Rating: Summary: This tutorial needs a tutorial! Review: This was a great book to get started but it's too thin on the fundamentals and (in my opinion) too focused on Sun's J2EE SDK tool to be of serious value in the "real world". It is a good book if you just need to get going with J2EE, on the other hand, but only if you really want or need step-by-step instructions -- I found this to be the biggest selling point of this book, since every activity had a detailed list of the steps needed to get the examples running. That said, I really wanted more overview of the topics covered in the example programs instead of simply being told how to get the sample applications running. This book would be perfect for me if there were a 2nd companion book that went into detail on the fundamentals introduced in this tutorial. Maybe a 2 volume bundled set would be better, with this book being the step-by-step guide for examples and another title introducing and detailing the concepts that the tutorial uses. I also found this book to be outdated now that J2EE 1.4 is coming out: I spent a lot of time online reading the "addendum" that's available for free!

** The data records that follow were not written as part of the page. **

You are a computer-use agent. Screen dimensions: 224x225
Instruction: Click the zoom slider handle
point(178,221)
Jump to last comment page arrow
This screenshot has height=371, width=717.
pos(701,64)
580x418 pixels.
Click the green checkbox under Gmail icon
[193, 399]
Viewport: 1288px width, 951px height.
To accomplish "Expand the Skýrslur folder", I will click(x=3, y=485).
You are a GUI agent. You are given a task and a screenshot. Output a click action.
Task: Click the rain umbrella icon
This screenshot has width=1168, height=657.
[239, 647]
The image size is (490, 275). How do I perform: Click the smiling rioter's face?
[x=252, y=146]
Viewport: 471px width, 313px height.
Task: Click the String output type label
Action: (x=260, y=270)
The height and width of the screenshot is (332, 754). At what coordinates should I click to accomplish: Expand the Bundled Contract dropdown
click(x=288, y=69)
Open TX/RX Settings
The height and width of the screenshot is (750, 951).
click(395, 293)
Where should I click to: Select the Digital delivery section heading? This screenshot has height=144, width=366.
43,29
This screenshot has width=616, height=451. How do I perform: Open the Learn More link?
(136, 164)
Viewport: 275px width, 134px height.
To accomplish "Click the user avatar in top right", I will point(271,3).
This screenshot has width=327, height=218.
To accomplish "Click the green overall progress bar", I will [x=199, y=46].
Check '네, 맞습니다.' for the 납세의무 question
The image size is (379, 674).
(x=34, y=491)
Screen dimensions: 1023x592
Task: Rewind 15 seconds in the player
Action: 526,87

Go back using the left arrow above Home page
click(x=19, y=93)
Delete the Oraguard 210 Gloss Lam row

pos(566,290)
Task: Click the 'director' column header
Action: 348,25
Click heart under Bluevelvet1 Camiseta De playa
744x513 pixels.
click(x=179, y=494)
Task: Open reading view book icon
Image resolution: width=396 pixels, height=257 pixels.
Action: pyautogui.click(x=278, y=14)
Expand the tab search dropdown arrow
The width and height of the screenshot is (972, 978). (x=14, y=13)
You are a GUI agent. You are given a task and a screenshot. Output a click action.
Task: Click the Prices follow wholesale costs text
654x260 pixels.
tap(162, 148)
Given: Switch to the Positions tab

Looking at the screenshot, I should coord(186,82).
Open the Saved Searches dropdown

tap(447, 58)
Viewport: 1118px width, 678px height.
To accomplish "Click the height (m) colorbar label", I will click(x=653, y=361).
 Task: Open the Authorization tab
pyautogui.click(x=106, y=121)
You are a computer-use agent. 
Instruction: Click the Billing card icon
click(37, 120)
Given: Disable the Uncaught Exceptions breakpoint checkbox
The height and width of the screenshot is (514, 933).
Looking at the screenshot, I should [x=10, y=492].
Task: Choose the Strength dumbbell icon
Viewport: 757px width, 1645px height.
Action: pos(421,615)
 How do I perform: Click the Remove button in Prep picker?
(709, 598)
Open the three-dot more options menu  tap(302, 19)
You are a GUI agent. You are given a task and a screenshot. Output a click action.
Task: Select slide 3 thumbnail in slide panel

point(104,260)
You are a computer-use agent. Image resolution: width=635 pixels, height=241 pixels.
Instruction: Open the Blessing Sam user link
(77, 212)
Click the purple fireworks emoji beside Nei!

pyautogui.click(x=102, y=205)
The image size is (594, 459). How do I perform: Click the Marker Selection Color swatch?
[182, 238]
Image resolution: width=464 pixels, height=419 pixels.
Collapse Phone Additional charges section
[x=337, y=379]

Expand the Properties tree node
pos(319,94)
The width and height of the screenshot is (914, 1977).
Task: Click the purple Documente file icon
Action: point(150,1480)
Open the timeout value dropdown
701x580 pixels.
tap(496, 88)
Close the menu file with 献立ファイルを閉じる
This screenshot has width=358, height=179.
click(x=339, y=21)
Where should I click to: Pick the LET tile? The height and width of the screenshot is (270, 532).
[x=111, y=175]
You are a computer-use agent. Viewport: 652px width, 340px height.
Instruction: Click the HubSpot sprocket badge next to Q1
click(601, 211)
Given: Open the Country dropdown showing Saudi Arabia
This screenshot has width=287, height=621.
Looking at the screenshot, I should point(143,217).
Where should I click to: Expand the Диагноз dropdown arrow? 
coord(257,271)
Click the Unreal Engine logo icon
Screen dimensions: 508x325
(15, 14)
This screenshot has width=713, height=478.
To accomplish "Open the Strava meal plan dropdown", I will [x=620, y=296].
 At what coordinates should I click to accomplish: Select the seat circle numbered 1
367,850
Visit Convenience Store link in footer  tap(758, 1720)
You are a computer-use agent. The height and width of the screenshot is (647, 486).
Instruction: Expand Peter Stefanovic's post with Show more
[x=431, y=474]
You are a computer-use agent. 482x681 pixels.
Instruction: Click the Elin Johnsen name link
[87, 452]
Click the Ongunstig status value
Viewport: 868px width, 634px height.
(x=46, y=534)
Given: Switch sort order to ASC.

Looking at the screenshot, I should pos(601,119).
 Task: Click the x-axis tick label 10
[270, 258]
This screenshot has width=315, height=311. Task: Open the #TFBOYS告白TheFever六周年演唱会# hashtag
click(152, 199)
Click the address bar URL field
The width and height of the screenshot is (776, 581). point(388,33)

Rating: Summary: Voluminous Standard Work Review: Voluminous Standard Work
"The J2EE tutorial" addresses readers with a certain level of preliminary knowledge of the Java Standard Edition and web application development. It does a remarkable job on covering the broad range of technologies, which lie under the hood of the J2EE 1.4 standard (JAXP, Servlets, JSP, JavaServer Faces, EJB, JAX-RPC/Webservices, JMS). Notwithstanding the quantity of subjects, the detail level is just fine for a good overview, while common issues are still being explained more in-depth.
The chapters are arranged in a logical order, and guide the reader from basic to more advanced topics. Writing style, lots of cross-links as well as a high number of source code examples improve readbility and comprehensibility. Highly recommend as one of the best "one-covers-all" J2EE books.
P.S. I refer to the second edition published in summer 2004.